China Tests First Combat Stealth Drone by Agence France Presse.

PROC Says No Longer in China’s Interest to Increase Reserves by Bloomberg News.

The Chinese government is developing its military technology and increasing military spending.  At the same time the Peoples Bank of China announced it will no longer increase its dollar reserves, which was done to hold down the exchange rate for the Chinese yuan.  This means U.S. imports from China will cost more in dollars.  This may mean that China intends to reduce its holdings in U.S. Treasury Bonds, since their value would be less in terms of Chinese money.  China is the largest foreign holder of U.S. debt.

Turkey pushes crossroads politics by Pepe Escobar for Asia Times.

Prime Minister Recep Tayyip Erdogan wants to make Turkey the crossroads between Europe and Asia for oil and gas pipelines.  This means keeping in the good graces of the governments of Iran and Iraq.

Ukraine Won’t Sign EU Agreement by Michael Kelley for Business Insider.

By rejecting an invitation to join the European Union and instead joining a customs union with Russia, Belarus and Kazakhstan, the government of Ukraine has decided to align itself with Russia rather than the West.

Japan’s Losing Battle Against ‘Goldman Sachs With Guns’ by Willliam Pesek for Bloomberg News.  Hat tip to naked capitalism.

The Yakuza, Japan’s crime syndicate, operates opening and controls a large and growing part of the Japanese economy.

UN surveillance resolution goes ahead despite attempts to dilute language by Ewen MacAskill and James Ball for The Guardian.

The United Nations General Assembly is ready to go ahead with a strong resolution condemning unlawful and arbitrary surveillance and asserting a basic right of privacy, despite efforts by the U.S., British and Australian delegations to water it down.  Those three nations, plus Canada and New Zealand, are part of the “five eyes” to share surveillance data.

Hamid Karzai urges Afghans to let US forces stay another decade by Emma Graham-Harrison for The Guardian.

United States gives Afghanistan year-end deadline for crucial security deal by Hamid Shalizi and Jessica Donati for Reuters.  Hat tip to naked capitalism.

As the old proverb goes, there’s many a slip twixt the cup and the lip.

Brief 1:
Output the stretch of the news roundup from "The United Nations" through "share surveillance data.", copied word for word.

Input rows:
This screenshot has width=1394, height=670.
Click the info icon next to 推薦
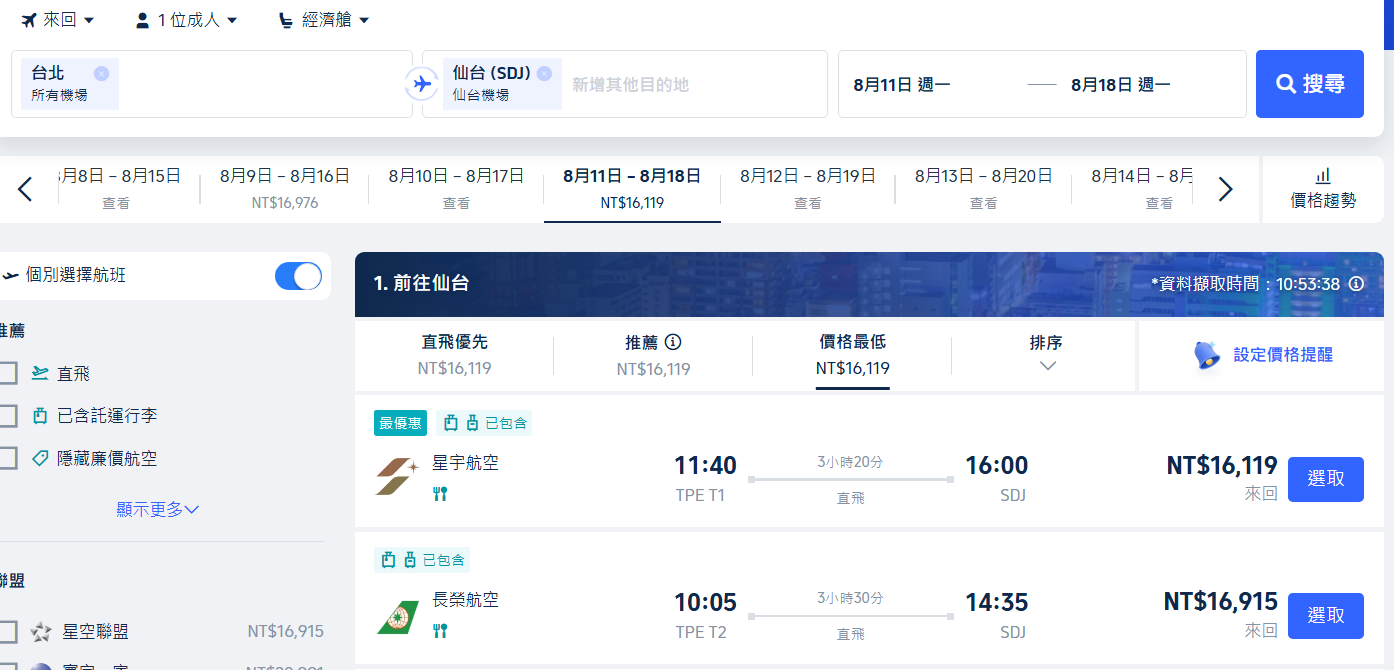673,342
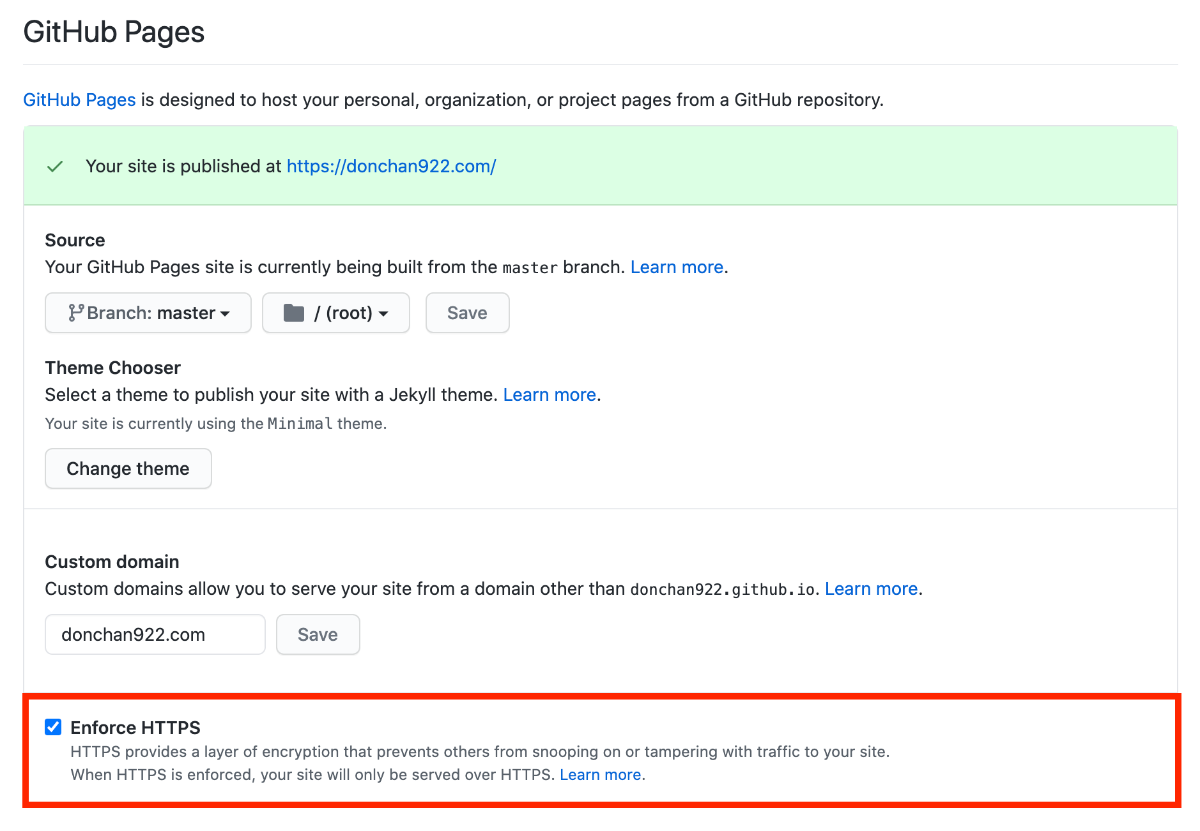Click the donchan922.github.io code text
Viewport: 1200px width, 831px height.
(x=724, y=590)
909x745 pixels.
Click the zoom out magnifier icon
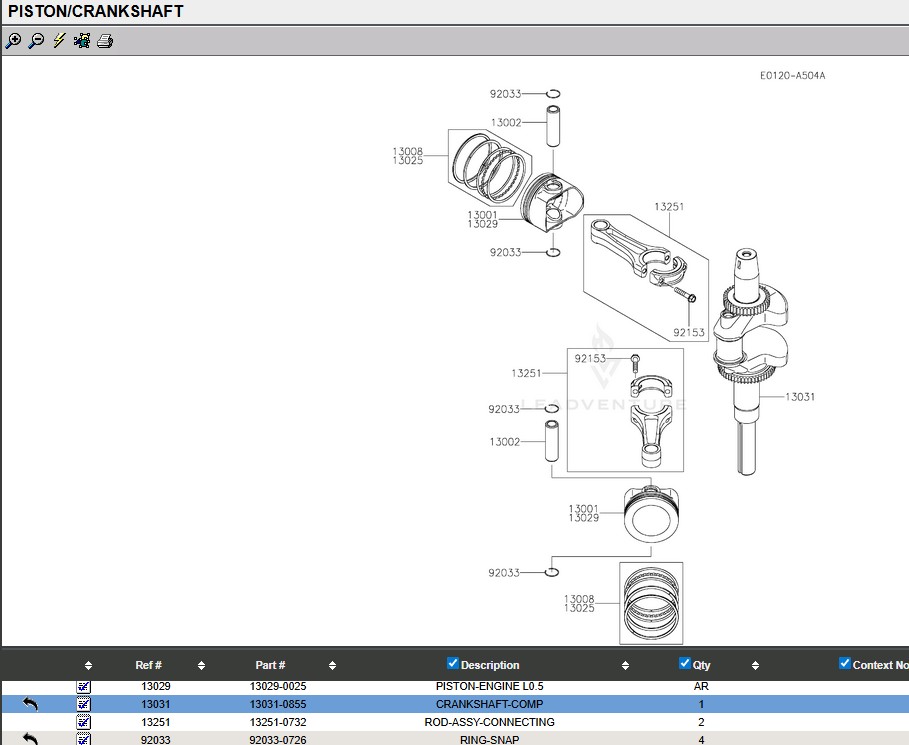tap(36, 41)
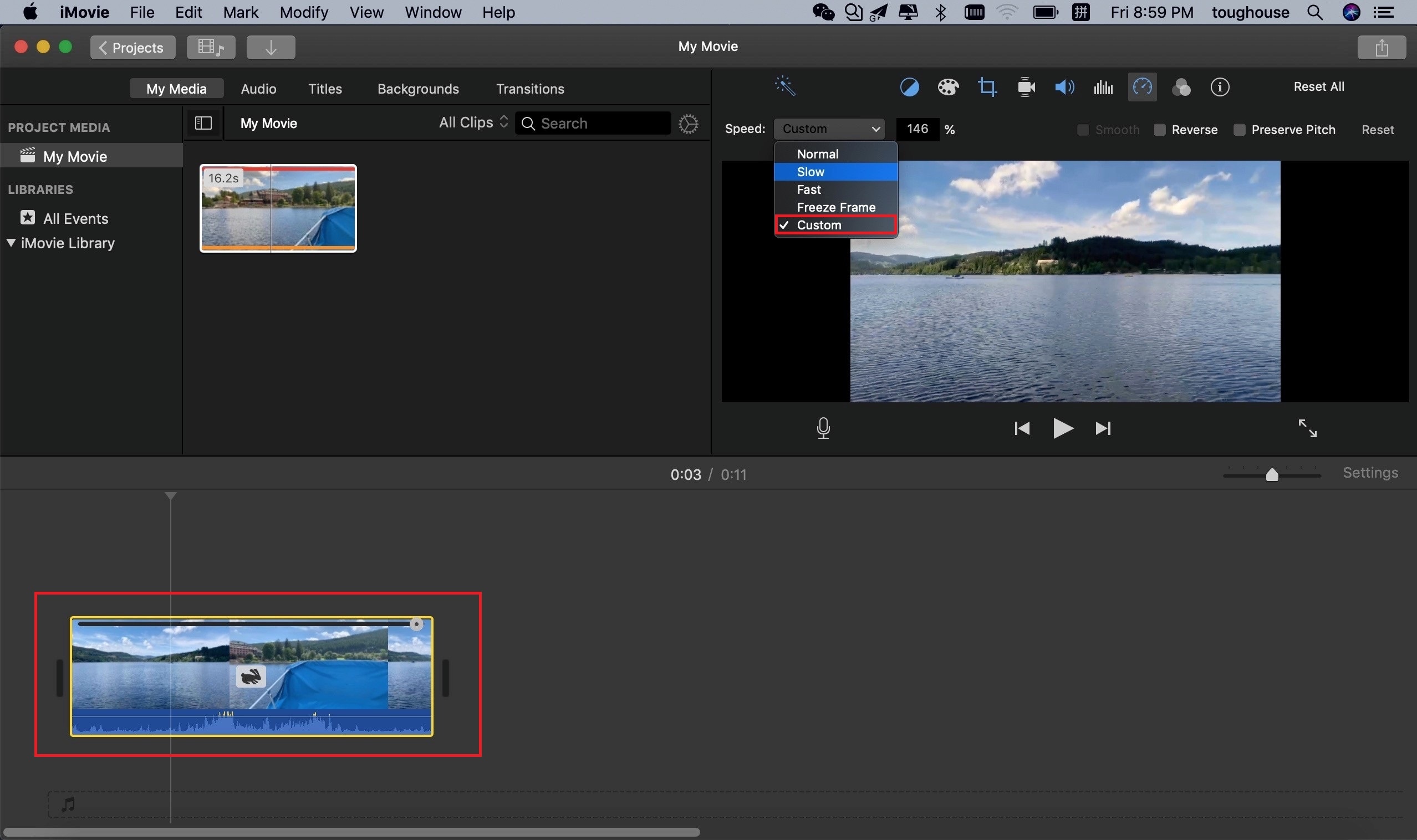1417x840 pixels.
Task: Click the Reset speed button
Action: coord(1378,128)
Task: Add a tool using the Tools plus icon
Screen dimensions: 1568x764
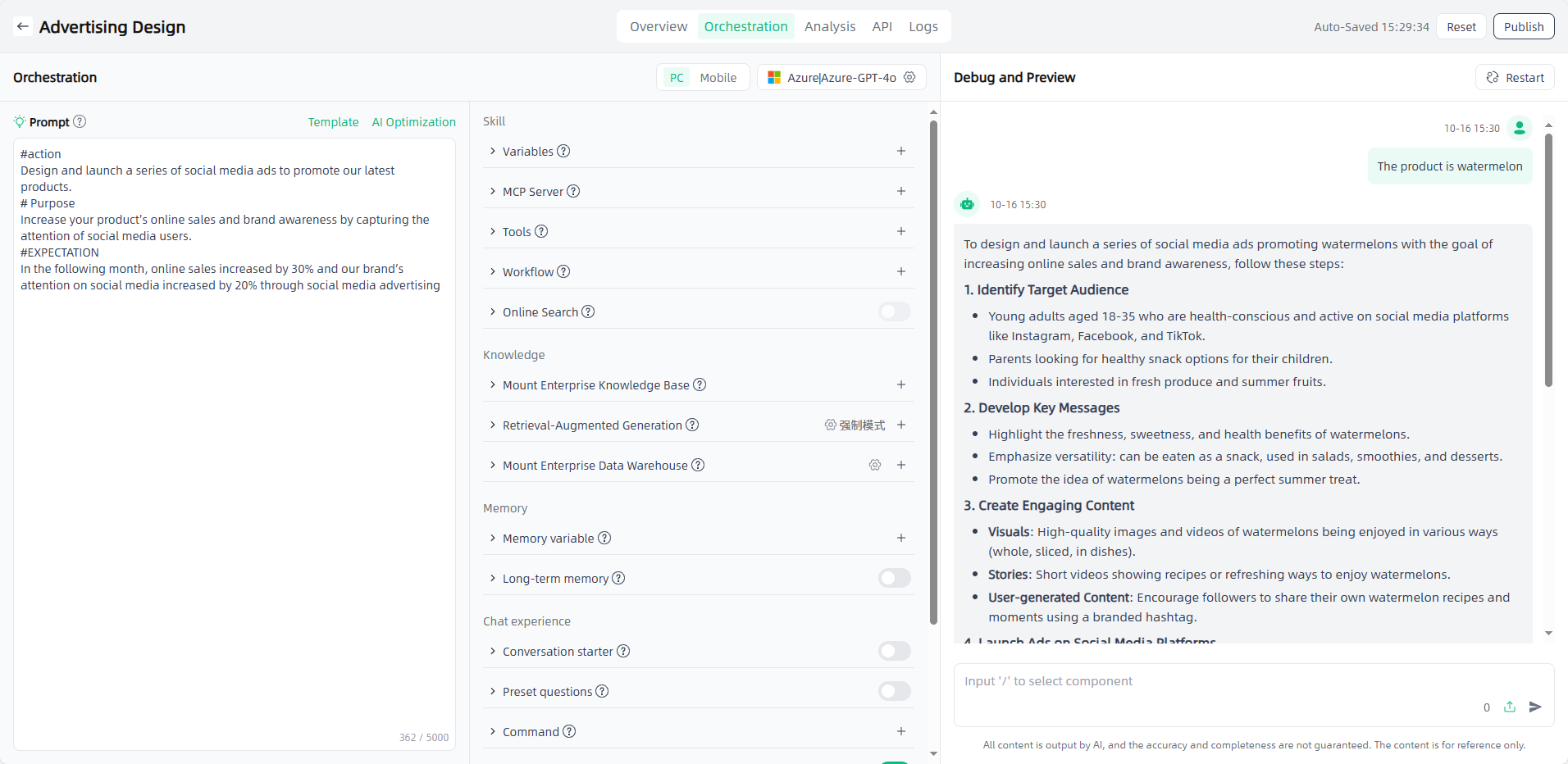Action: click(x=900, y=231)
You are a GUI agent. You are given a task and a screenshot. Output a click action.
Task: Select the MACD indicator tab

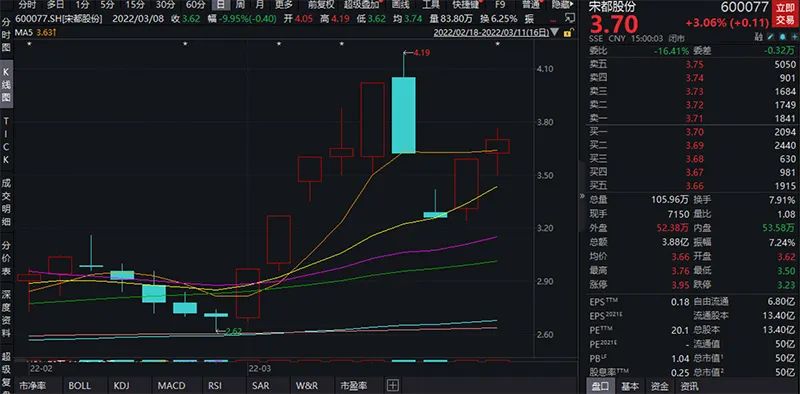coord(171,385)
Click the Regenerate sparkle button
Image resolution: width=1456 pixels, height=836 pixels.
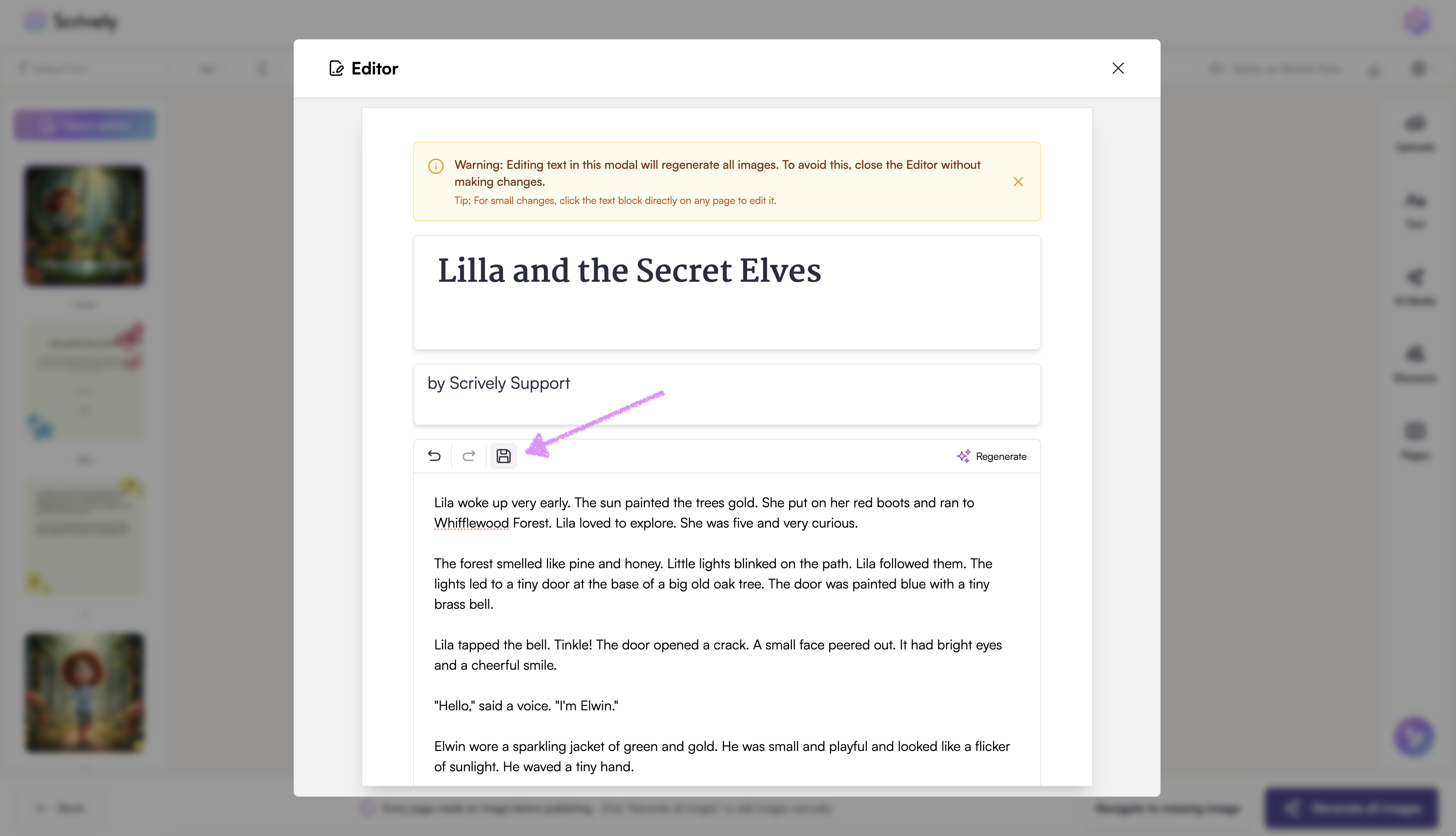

Brief 2:
Return the rows from the line containing "Task: Add a tool using the Tools plus icon" through the end of the rows, repeating each line unchanged and leaving the pictures out.

Correct output 1:
The United Nations General Assembly is ready to go ahead with a strong resolution condemning unlawful and arbitrary surveillance and asserting a basic right of privacy, despite efforts by the U.S., British and Australian delegations to water it down.  Those three nations, plus Canada and New Zealand, are part of the “five eyes” to share surveillance data.

Correct output 2:
Task: Add a tool using the Tools plus icon
Screen dimensions: 1568x764
Action: click(x=900, y=231)
You are a GUI agent. You are given a task and a screenshot. Output a click action.
Task: Select the MACD indicator tab

coord(171,385)
Click the Regenerate sparkle button
Image resolution: width=1456 pixels, height=836 pixels.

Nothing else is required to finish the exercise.